BEGIN Records for this exercise

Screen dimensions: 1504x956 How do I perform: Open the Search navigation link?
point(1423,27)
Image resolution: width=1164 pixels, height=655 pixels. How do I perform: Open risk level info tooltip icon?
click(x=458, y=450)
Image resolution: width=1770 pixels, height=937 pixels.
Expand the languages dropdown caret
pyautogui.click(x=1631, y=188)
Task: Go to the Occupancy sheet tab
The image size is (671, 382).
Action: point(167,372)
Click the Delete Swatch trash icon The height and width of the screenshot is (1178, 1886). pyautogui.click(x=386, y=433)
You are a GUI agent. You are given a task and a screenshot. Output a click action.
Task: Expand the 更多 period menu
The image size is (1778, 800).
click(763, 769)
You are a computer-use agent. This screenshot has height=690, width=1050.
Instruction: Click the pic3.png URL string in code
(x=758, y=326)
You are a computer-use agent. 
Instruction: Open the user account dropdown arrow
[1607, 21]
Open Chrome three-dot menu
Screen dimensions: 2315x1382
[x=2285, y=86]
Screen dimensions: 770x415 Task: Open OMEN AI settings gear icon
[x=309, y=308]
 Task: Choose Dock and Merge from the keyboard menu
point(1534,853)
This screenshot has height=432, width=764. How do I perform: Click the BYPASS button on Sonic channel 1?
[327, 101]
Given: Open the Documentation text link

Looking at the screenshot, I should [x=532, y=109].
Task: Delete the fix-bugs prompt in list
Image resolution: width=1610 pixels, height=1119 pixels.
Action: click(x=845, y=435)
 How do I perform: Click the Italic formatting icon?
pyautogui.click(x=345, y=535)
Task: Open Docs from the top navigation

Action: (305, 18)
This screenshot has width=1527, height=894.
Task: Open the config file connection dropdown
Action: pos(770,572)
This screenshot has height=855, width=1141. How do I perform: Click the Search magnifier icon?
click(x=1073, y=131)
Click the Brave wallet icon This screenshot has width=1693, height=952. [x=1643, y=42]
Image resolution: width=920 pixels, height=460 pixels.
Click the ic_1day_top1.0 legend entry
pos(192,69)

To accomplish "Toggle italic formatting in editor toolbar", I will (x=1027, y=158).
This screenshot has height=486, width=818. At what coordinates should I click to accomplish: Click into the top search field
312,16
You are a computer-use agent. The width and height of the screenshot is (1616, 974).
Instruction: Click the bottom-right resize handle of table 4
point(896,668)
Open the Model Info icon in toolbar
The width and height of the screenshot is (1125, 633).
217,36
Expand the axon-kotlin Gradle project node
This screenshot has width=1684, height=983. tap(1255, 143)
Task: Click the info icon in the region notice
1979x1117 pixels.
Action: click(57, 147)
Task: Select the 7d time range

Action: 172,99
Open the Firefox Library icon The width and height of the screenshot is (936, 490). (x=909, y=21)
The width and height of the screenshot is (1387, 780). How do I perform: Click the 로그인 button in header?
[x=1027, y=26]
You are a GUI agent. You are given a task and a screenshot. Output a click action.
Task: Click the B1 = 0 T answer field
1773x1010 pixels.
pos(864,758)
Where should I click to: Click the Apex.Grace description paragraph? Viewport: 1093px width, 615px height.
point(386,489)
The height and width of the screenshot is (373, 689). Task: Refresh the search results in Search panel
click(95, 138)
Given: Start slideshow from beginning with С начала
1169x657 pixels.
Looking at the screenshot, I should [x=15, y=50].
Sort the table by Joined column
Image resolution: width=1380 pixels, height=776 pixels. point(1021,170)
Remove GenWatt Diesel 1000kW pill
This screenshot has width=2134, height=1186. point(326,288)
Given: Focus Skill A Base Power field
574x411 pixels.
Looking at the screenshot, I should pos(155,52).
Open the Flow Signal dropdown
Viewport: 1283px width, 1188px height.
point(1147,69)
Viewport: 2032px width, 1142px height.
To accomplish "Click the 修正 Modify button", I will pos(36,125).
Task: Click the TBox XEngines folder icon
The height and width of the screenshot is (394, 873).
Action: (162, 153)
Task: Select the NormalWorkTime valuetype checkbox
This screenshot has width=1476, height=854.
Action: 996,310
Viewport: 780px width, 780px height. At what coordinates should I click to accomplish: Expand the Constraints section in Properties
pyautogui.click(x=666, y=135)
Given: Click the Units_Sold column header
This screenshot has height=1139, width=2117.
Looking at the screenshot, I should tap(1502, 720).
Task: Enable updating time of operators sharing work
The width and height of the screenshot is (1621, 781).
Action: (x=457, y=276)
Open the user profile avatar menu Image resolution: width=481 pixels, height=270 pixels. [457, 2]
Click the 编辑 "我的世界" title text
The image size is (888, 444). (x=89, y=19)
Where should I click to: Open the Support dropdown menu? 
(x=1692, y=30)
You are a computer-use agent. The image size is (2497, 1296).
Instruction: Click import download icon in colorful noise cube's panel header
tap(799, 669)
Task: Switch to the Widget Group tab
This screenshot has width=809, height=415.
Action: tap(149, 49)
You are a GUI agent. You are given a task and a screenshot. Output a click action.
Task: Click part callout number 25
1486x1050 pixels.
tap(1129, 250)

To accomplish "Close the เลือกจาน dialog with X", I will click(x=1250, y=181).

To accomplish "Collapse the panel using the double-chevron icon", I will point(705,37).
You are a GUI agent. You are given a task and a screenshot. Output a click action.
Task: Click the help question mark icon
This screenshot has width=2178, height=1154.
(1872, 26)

END Records for this exercise

*Task prompt*
Each line in the entries above that includes the string "will" should be extracted.

*Answer area*
To accomplish "Toggle italic formatting in editor toolbar", I will (x=1027, y=158).
To accomplish "Click the 修正 Modify button", I will pos(36,125).
To accomplish "Close the เลือกจาน dialog with X", I will click(x=1250, y=181).
To accomplish "Collapse the panel using the double-chevron icon", I will point(705,37).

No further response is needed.